During the time period when the OPWM1 signal is a pulse signal (as shown in (a) in Figure 3), the OPWM4 signal is at a high level (as shown in (d) in Figure 3), the switch tube VT4 remains on, and the switch tubes VT2 and VT3 maintain When it is turned off, the positive current output current signal is obtained at both ends of the load RL ((e) in Figure 3), and the equivalent circuit is shown in Figure 4(a). During the time period when the OPWM3 signal is a pulse signal, (as shown in (c) in Figure 3), the OPWM2 signal is at a high level (as shown in Figure 3 (b)), the switch tube VT2 remains on, and the switch tubes VT1 and VT4 Keep off, get the reverse current output current signal at both ends of the load RL ((e) in Figure 3), and the equivalent circuit is shown in Figure 4(b).

The inverter switching signal frequency conversion modulation method of the present invention specifically includes the following steps:

(1) Based on the time-domain electromagnetic emission circuit of the OPWM inverter, the current acquisition circuit collects the current signal of the load RL, and after normalizing the current signal i _RL (t), it is used as the modulation of the instantaneous frequency value of the modulated triangular carrier signal V _m (t);

(2) Determine the design conditions f ₁ , Δf _ε and Δf _B according to the required spectrum distribution characteristics of the output signal, and obtain the modulation parameter n _s .

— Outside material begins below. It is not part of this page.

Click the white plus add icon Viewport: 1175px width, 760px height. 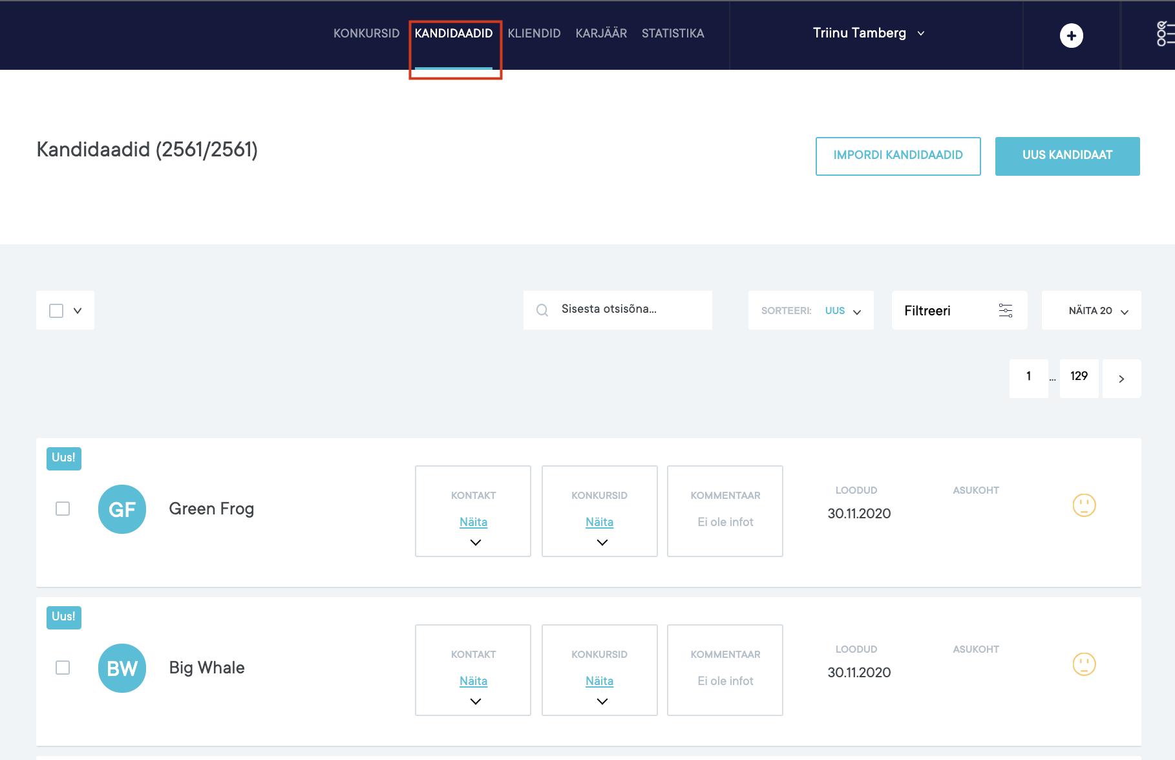[1071, 36]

According to the basic frequency f ₁ of the output current spectrum of the inverter, and there is no obvious harmonic except frequency f ₁ within the Δf _ε frequency range, the lower limit of the modulation parameter can be obtained: n _s =(m _f f ₁ -f _s )/ V _m (t)=(5f ₁ +Δf _ε −f _s )/V _m (t) where m _f =f _c /f ₁ .

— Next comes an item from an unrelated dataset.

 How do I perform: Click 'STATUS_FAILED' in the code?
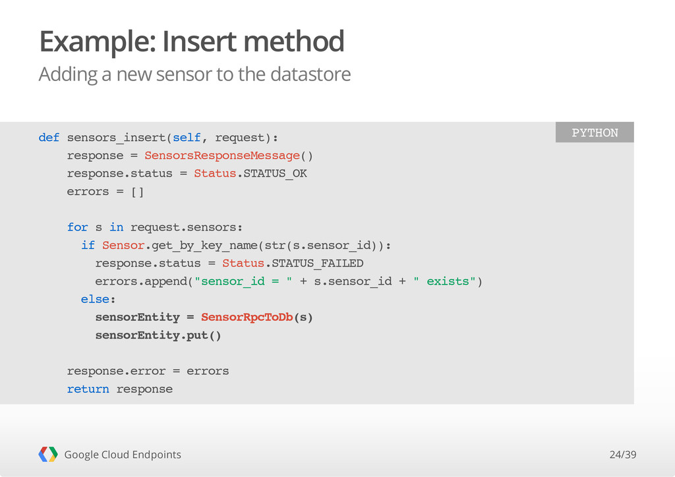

The required inverter output current harmonic spectrum distribution range is Δf _B , and the upper limit of modulation parameters can be obtained as: $\stackrel{\&OverBar;}{{\mathrm{no}}_{\mathrm{the\; s}}}=(m_f{f}_1-f_{\mathrm{the\; s}})/V_m\left(t\right)=(f_h+{\mathrm{\&Delta;\; f}}_B-4f_1-3f_{\mathrm{the\; s}})/3V_m\left(t\right).$

In theory, increasing n _s can reduce the harmonic peak value of the output signal, but it also increases the bandwidth of the harmonic frequency band. The m-th harmonic bandwidth B _m ≈ 2mn _s , the increase in the bandwidth causes the carrier energy to spread to the surrounding frequencies, making it more difficult to filter out the interference, which makes the low-frequency characteristics of the inverter worse. Therefore, it is required that n _s ≈ 0.1f _s , combined with the above conditions, based on the characteristics of the spectrum distribution of electromagnetic emission signals in the time domain, the integer value n _s = 100; 0

(3) According to the formula Set the peak value of the variable frequency triangular carrier at each frequency value, and generate a variable frequency triangular carrier accordingly. ; Wherein TBPRD is the peak value of the variable frequency triangular carrier at each frequency value; f _s =5000 is the fixed frequency of the traditional PWM inverter triangular carrier; n _s =100 is the modulation parameter, by the required output current signal spectrum distribution characteristics, Quantitatively calculated; is the modulation signal V _m (t) at The instantaneous value of the moment, the modulation signal V _m (t) is obtained by normalizing the output current i _RL (t) collected by the output current acquisition circuit; t ₁ =1/(1.5×10 ⁸ ) is the system oscillation period, according to the DSP Device data sheet settings.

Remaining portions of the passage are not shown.